Yajé and the Harmonica: A Study in Sound and Ritual

Andrés García Molina

Forty one percent of the Colombian territory is part of the Amazon rainforest, while less than 2 percent of the country’s population lives there. The region has been, historically, a strategic site of natural resource exploitation, and its difficult access and particular living conditions have always placed it as a remote and unknown, yet highly coveted, area. From colonial times, when the famous golden city of El Dorado was often hoped to be found at the river’s next bend, to the atrocious rubber plantation operations of La Casa Arana, the Amazon has excited the imagination of travelers, explorers, entrepreneurs, and governments alike.

In present-day Colombia, the area is often thought of as one of the more thriving hiding spots of the Revolutionary Armed Forces of Colombia (FARC) and as a site of armed conflict between FARC guerrillas, the Colombian Army, and paramilitary groups.
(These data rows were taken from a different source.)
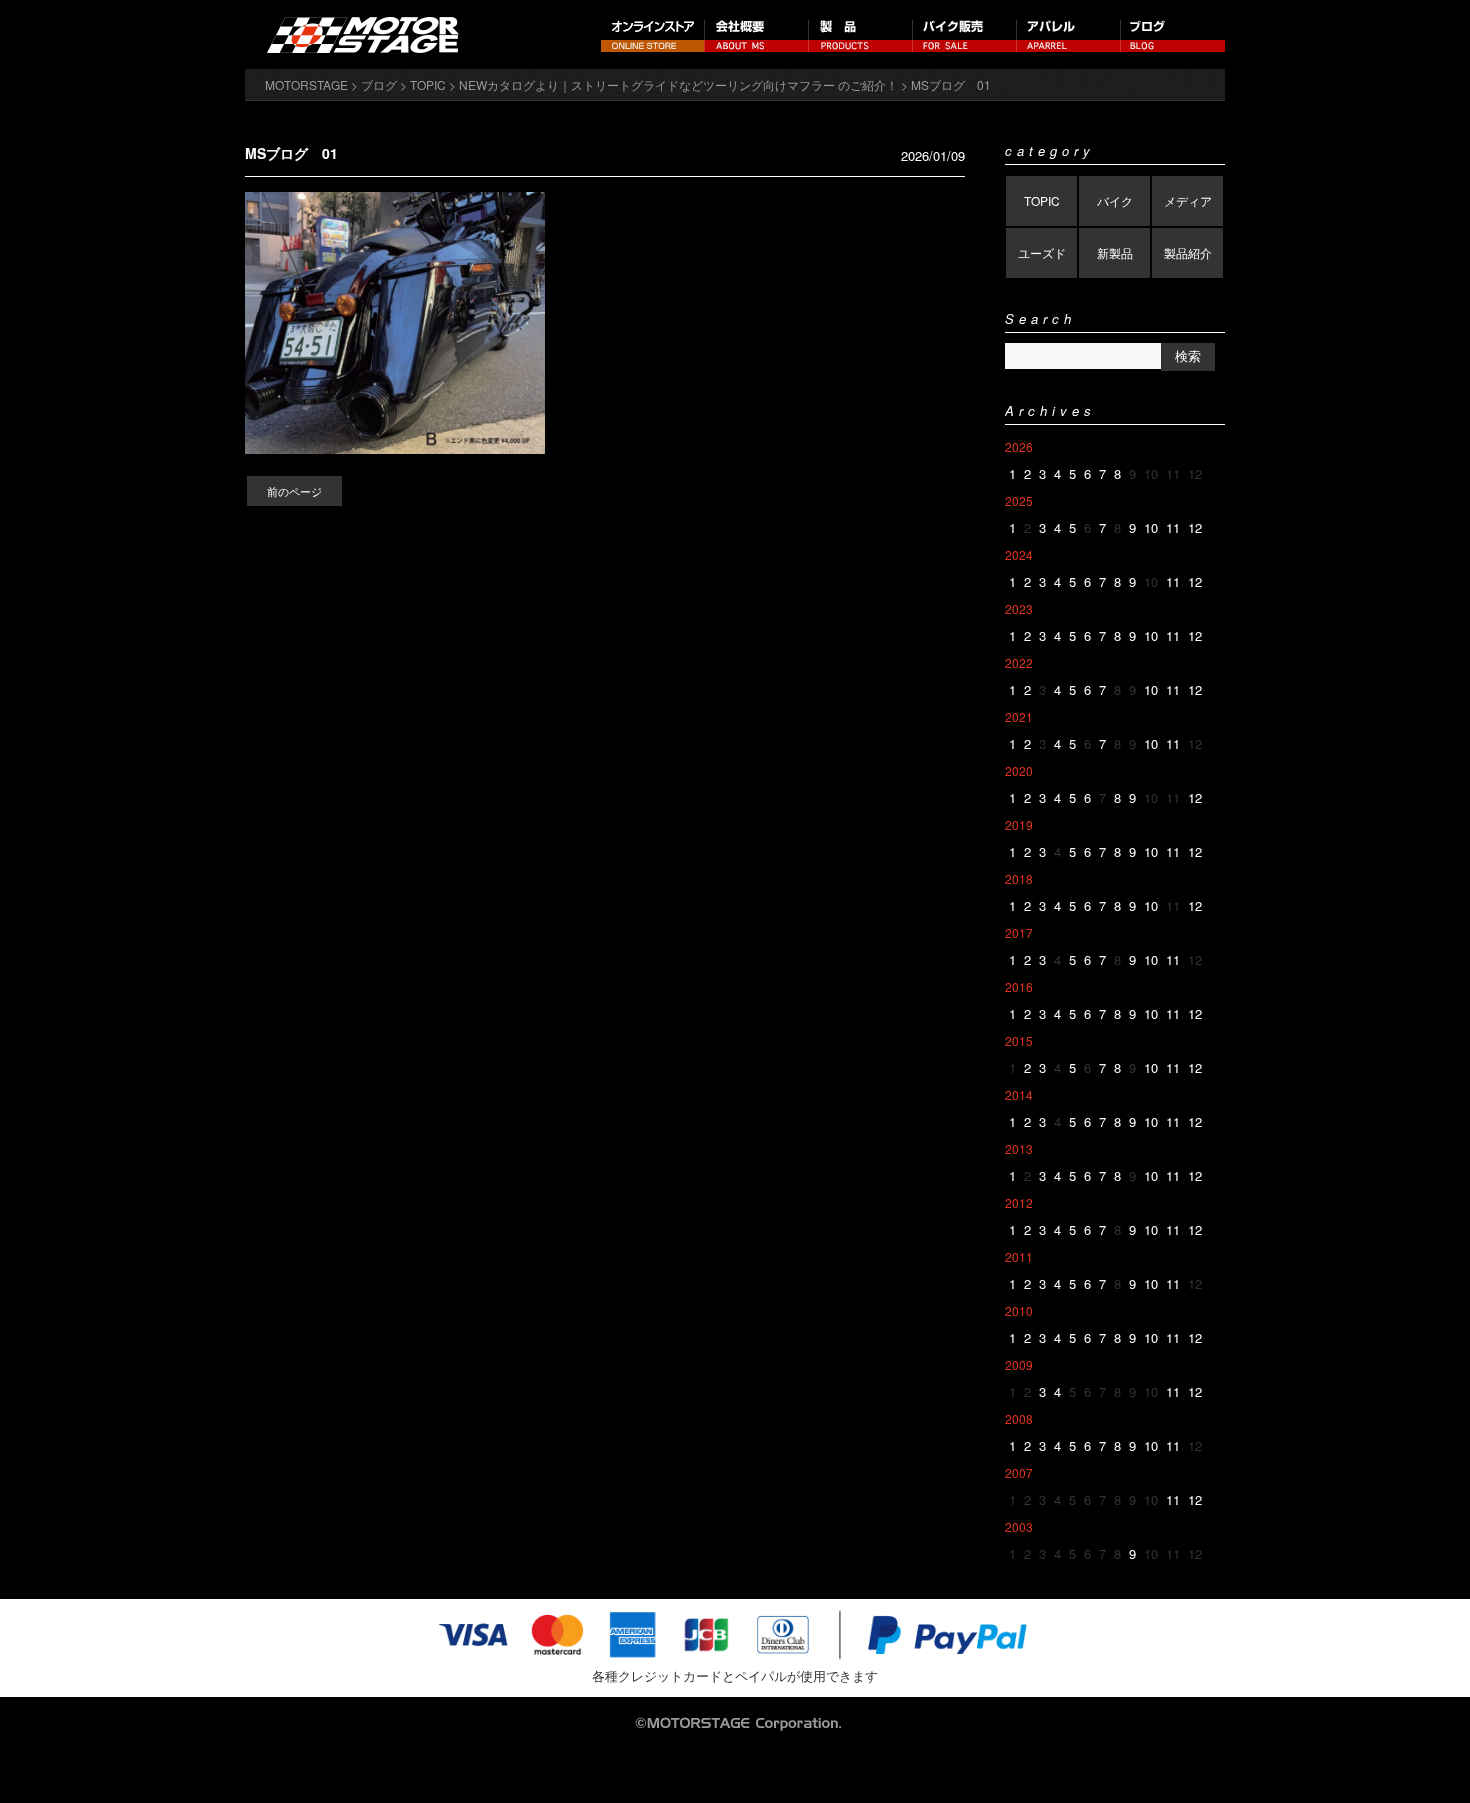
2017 (1019, 932)
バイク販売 (965, 34)
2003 (1019, 1526)
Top (1422, 1755)
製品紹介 (1188, 252)
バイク (1115, 200)
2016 (1019, 986)
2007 (1019, 1472)
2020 (1019, 770)
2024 (1019, 554)
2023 (1019, 608)
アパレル (1069, 34)
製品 (861, 34)
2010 (1019, 1310)
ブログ (1173, 34)
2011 (1019, 1256)
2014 (1019, 1094)
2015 (1019, 1040)
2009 (1019, 1364)
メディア (1188, 200)
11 (1173, 527)
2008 (1019, 1418)
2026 (1019, 446)
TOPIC (1042, 200)
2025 (1019, 500)
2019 (1019, 824)
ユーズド (1042, 252)
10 (1151, 527)
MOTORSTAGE (306, 84)
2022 (1019, 662)
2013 (1019, 1148)
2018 (1019, 878)
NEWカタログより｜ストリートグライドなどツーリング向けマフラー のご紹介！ (678, 84)
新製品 (1115, 252)
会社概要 (757, 34)
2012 (1019, 1202)
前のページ (294, 491)
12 (1195, 527)
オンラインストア (653, 34)
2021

While recognizing the region’s strategic political, military, natural, and economic significance, my work this summer focused on some of the actors that have been historically considered less important: some of its older human inhabitants.

My work took place amongst the Kamsá and Inga, two indigenous groups that live in the municipality of Sibundoy. Sibundoy is located in the Upper Putumayo region, a lush valley where the Andes and the Amazon meet, at a place known historically as the gateway into the Amazon. But what else about these inhabitants? Most of the country’s population has known little to nothing about them; what has been a characteristic ignorance has recently turned into an exoticization through the circulation of yajé, a traditional psychoactive brew used by many indigenous peoples, and a substance that has seen an increased popularity and use in the nation’s villages, towns, and urban centers during the last decades.

It would be very difficult to trace how long yajé has been used in the Amazon: diverse studies quote a range that goes from centuries to millennia. What is undeniable is that yajé (also known as ayahuasca), has become a global phenomenon. Yajé can be consumed in the Amazon basin, but it can also be found in large cities of South America, North America, and Europe. It is also possible to order it online, casually, at sites like Amazon.com. When people think of yajé in Colombia, they are often quickly polarized: they either equate it with sorcery, therefore a dangerous drug and yet another proof that the indigenous population is savage, or they see it as source of spirituality and contact with nature, new-age tendencies and sensibilities being in vogue within certain sectors of Colombian society.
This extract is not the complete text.